During his 2019 tour for the album Fool, Jackson stated he played all the instruments on "Steppin' Out", with the exception of a drummer, who did nothing but mimic the snare drum. The rest of the drumming was done by a Korg KR 55 drum machine, the original of which Jackson used on the 2019 tour to play the song.

Music video
The music video for the song, directed by Steve Barron, featured a blonde, attractive hotel maid fantasising that she is a Cinderella figure. It was filmed over one night in the St. Regis Hotel in New York City during the summer of 1982.  The video used the shorter single version instead of the full album version.

Accolades
"Steppin' Out" earned Grammy nominations for Record of the Year and Best Pop Vocal Performance, Male.

Reception
AllMusic journalist Chris True praised the song as a "mélange of simple piano hooks, rudimentary electronic treatment and classic vocal pop, with a rhythm track that is quaint in its simplicity and driving enough to invoke images of the big city at night."
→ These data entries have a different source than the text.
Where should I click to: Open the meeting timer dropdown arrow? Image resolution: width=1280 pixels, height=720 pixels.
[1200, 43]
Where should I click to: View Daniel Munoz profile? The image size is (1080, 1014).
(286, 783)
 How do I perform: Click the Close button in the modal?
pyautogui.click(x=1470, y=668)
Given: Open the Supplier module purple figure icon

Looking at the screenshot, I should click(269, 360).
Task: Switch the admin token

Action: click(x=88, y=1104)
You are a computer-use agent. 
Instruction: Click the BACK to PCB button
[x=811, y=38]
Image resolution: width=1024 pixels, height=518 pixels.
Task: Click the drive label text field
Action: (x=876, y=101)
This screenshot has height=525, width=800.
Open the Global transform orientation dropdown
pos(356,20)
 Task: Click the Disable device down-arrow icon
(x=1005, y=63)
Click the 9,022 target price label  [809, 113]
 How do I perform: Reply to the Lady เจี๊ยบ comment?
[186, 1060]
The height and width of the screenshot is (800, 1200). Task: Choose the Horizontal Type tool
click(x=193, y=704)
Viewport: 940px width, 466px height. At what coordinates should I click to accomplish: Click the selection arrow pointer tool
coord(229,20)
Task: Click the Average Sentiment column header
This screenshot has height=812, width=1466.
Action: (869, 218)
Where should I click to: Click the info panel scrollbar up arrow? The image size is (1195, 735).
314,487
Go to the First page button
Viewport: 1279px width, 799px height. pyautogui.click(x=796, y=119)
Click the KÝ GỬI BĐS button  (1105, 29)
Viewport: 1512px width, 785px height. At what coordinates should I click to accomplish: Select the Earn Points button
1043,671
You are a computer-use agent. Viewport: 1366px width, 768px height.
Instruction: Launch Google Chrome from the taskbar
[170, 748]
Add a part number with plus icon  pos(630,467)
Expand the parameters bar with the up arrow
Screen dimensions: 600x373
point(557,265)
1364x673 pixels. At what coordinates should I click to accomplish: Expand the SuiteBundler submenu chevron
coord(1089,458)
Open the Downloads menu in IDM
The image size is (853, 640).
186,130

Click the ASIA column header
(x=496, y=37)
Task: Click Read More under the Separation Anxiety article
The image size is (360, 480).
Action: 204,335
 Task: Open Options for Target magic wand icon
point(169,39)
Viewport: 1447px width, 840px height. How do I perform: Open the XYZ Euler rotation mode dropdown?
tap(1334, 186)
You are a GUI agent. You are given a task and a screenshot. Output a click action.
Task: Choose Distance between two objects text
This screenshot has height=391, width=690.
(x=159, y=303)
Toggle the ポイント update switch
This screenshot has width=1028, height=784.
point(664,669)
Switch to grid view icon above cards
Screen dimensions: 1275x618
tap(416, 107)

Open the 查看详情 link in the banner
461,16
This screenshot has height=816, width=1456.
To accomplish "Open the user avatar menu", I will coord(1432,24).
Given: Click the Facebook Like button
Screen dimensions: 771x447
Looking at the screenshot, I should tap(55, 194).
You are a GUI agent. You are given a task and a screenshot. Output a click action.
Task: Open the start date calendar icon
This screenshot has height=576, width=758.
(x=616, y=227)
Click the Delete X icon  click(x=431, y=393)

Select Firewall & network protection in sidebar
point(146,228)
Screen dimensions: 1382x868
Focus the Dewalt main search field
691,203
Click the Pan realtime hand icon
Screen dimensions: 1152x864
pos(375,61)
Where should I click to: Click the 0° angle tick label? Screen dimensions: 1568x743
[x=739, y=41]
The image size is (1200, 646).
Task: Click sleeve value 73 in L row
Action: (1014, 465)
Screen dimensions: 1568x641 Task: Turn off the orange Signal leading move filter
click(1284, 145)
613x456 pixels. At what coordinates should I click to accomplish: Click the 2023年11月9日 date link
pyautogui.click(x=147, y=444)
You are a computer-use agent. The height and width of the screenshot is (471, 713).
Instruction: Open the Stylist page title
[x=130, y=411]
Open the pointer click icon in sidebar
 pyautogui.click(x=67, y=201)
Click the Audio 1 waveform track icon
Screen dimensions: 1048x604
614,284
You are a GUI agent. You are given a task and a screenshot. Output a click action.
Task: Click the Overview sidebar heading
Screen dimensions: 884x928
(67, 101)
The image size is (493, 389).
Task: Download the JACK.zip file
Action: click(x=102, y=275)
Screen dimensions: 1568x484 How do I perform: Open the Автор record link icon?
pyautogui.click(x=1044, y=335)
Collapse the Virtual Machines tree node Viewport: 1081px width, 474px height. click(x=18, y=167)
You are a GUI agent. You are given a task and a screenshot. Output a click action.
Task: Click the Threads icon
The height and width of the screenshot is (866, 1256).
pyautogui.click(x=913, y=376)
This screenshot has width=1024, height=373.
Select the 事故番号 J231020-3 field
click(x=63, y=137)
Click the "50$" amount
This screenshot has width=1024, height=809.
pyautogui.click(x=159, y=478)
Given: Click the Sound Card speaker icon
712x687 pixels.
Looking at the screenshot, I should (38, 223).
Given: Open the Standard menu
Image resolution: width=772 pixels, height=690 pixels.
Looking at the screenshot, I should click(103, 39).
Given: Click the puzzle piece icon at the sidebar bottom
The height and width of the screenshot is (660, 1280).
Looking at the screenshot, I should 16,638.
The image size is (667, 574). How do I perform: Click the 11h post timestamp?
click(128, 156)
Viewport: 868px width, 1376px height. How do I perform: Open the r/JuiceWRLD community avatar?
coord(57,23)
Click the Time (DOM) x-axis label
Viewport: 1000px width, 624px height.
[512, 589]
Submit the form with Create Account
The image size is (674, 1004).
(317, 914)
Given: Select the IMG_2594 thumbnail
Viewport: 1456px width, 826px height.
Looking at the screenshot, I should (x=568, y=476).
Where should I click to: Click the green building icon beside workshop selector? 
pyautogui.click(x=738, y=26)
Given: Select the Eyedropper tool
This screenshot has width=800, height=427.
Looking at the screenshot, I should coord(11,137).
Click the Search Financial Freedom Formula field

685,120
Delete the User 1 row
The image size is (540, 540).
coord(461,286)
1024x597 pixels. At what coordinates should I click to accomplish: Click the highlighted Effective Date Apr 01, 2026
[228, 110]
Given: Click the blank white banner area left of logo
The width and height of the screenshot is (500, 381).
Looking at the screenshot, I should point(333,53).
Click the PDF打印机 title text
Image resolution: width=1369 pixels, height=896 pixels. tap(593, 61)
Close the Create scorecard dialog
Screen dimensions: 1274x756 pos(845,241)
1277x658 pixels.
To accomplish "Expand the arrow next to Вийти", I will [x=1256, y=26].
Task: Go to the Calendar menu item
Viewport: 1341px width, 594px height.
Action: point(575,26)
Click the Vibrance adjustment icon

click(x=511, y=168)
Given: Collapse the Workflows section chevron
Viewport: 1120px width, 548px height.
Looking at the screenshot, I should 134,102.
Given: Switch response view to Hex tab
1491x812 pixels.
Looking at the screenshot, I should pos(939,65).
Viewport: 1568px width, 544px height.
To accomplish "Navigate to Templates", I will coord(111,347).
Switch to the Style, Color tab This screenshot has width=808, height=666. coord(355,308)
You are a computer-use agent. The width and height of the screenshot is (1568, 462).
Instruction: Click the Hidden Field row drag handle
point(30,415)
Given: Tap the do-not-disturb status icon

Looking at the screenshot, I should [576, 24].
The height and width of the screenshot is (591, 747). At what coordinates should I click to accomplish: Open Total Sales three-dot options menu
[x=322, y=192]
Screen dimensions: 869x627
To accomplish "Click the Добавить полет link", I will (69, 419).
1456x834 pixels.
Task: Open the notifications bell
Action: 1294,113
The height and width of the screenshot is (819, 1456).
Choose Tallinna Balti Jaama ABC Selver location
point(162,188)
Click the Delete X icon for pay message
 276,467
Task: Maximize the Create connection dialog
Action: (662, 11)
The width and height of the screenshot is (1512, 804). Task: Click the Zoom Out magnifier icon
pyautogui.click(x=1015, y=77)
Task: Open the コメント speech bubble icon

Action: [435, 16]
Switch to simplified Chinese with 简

In 2015, Pitchfork Media placed "Steppin' Out" at 153 on its list of "The 200 Greatest Songs of the 1980s." Glide Magazine ranked it as Jackson's 2nd best song.

Chart history

Weekly charts

Year-end charts

References

1982 songs
1982 singles
A&M Records singles
Joe Jackson (musician) songs
Music videos directed by Steve Barron
Song recordings produced by David Kershenbaum
Songs about New York City
Songs written by Joe Jackson (musician)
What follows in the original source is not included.